Rebecca Gormley, 26, Jamie Clayton, 32, and Biggs Chris, 32, were allegedly paid to promote the scheme to 4.5m Instagram followers.
Wearing black suits, the trio appeared at Westminster Magistrates’ Court charged with issuing unauthorised communications of financial promotions and indicated not guilty pleas.
In the first case of its kind, the Financial Conduct Authority claims Chris, Clayton and Gormley were recruited by Emmanuel Nwanze, 30, and 34-year-old Holly Thompson to act as ‘Finfluencers’ between April and May 2020.
The term refers to people who use their fame on the internet to give financial advice.
The watchdog said they were charged with six others, including original The Only Way is Essex cast member Lauren Goodger, 37, and 2016 Celebrity Big Brother winner Scott Timlin, 36, also known as Scotty T, Eva Zapico, 25 and TOWIE member Yazmin Oukhellou, 30.
Combined, the nine reality tv stars have more than 4.5 million followers on social media.
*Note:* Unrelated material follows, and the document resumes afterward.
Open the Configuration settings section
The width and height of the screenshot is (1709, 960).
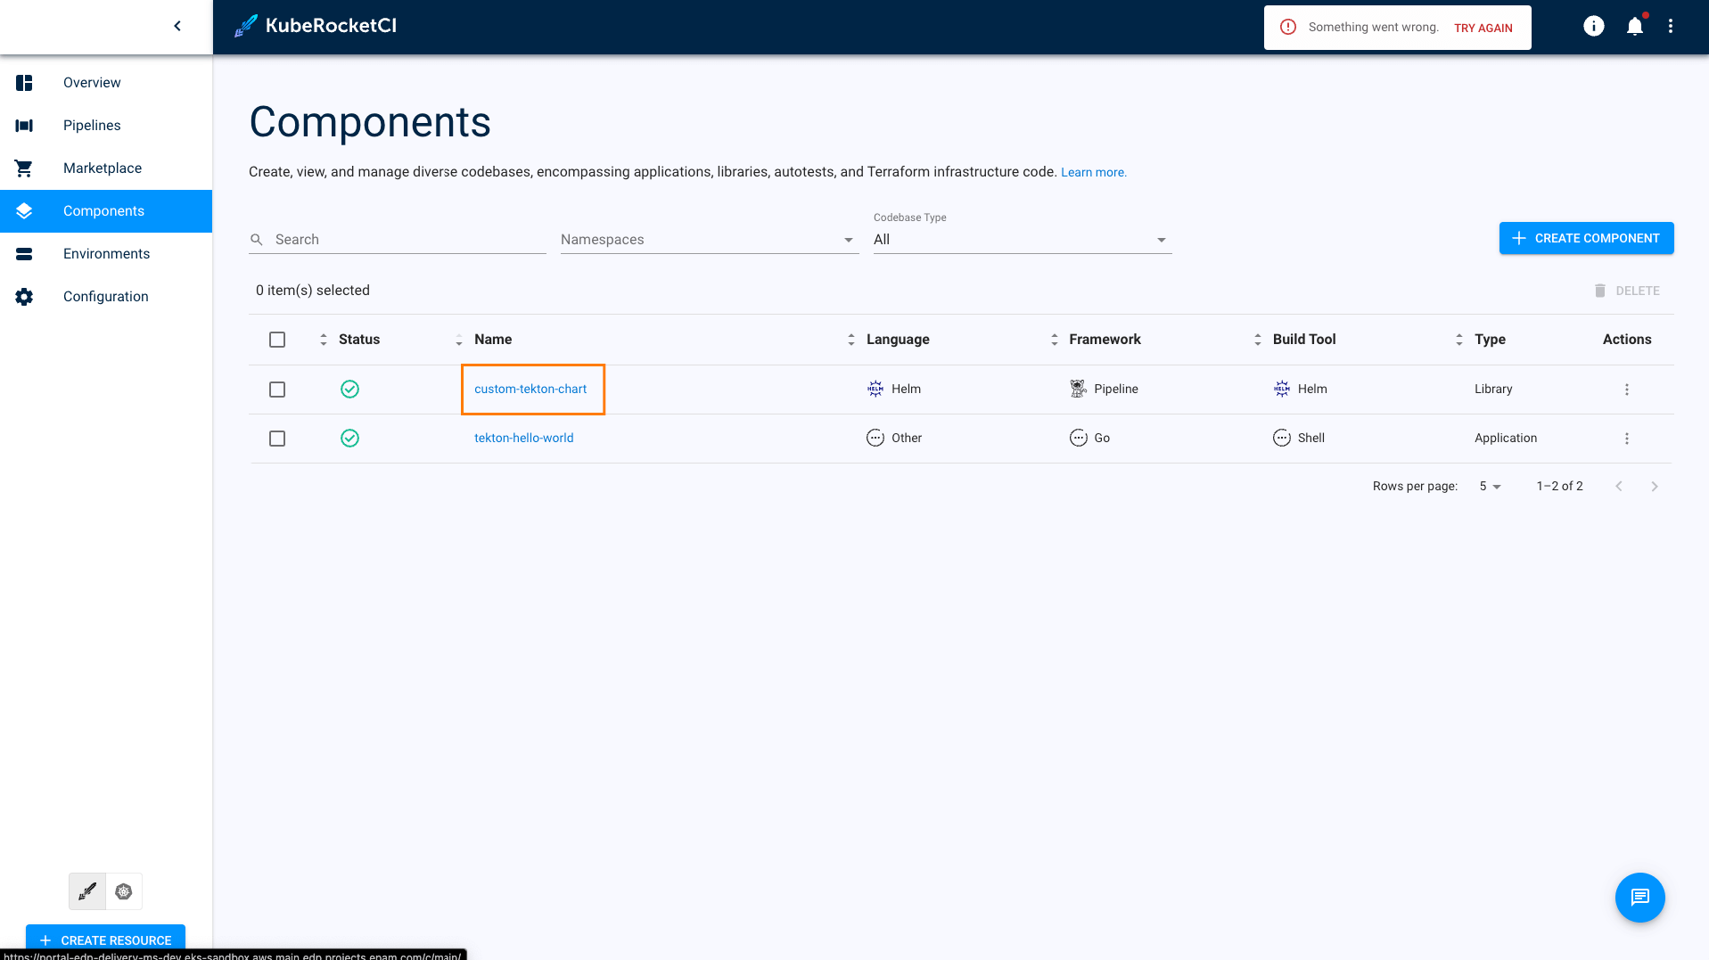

Westminster Magistrates’ Court heard that Thompson and Nwanze are said to have run the Instagram account ‘holly_fxtrends’ to induce the public to invest in ‘contracts for difference’ schemes known as CDFs.
CDFs are potentially dangerous investments – in this instance based on foreign currency values – which often go wrong.
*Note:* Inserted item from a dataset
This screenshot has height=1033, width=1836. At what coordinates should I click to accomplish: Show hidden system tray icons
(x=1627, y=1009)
Nwanze paid Chris, Clayton, and Gormley to promote the account to their followers in 2020, prosecutors say.
He also paid Goodger, the ex-girlfriend of TV personality Mark Wright, Timlin, Zapico, Oukhellou and 33-year-old Holly Thompson – also known as Holly Zucchero, the FCA said.
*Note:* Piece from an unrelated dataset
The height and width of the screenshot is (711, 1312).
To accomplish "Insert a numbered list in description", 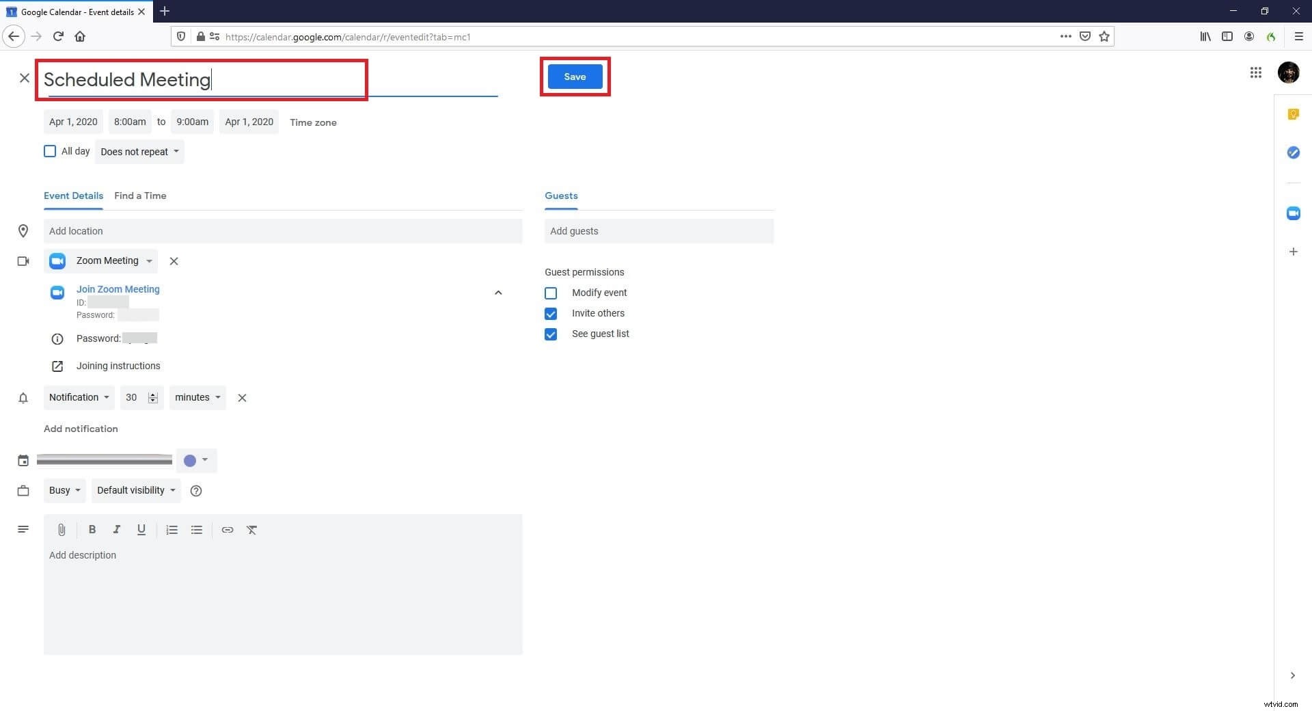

Nwanze, Timlin and Thompson pleaded not guilty at a previous hearing.
Each of the defendants is charged with one count of issuing unauthorised communications of financial promotions.
They face up to two years in prison if convicted.
Kerry Spence, partner at Hodge Jones & Allen who represents Gormley and Chris, said: ‘My clients strongly protest their innocence and look forward to clearing their names in court of these spurious charges.’
Nwanze also faces one count of breaching a general prohibition under the Financial Services and Markets Act 2000, which prohibits people from carrying out regulated activities in the UK unless they are authorised to do so.
A trial preparation hearing has been set for July 11 at Southwark Crown Court and the nine defendants have been granted unconditional bail until this date.
Anyone who believes they have suffered loss over the scheme should contact the FCA, the regulator said.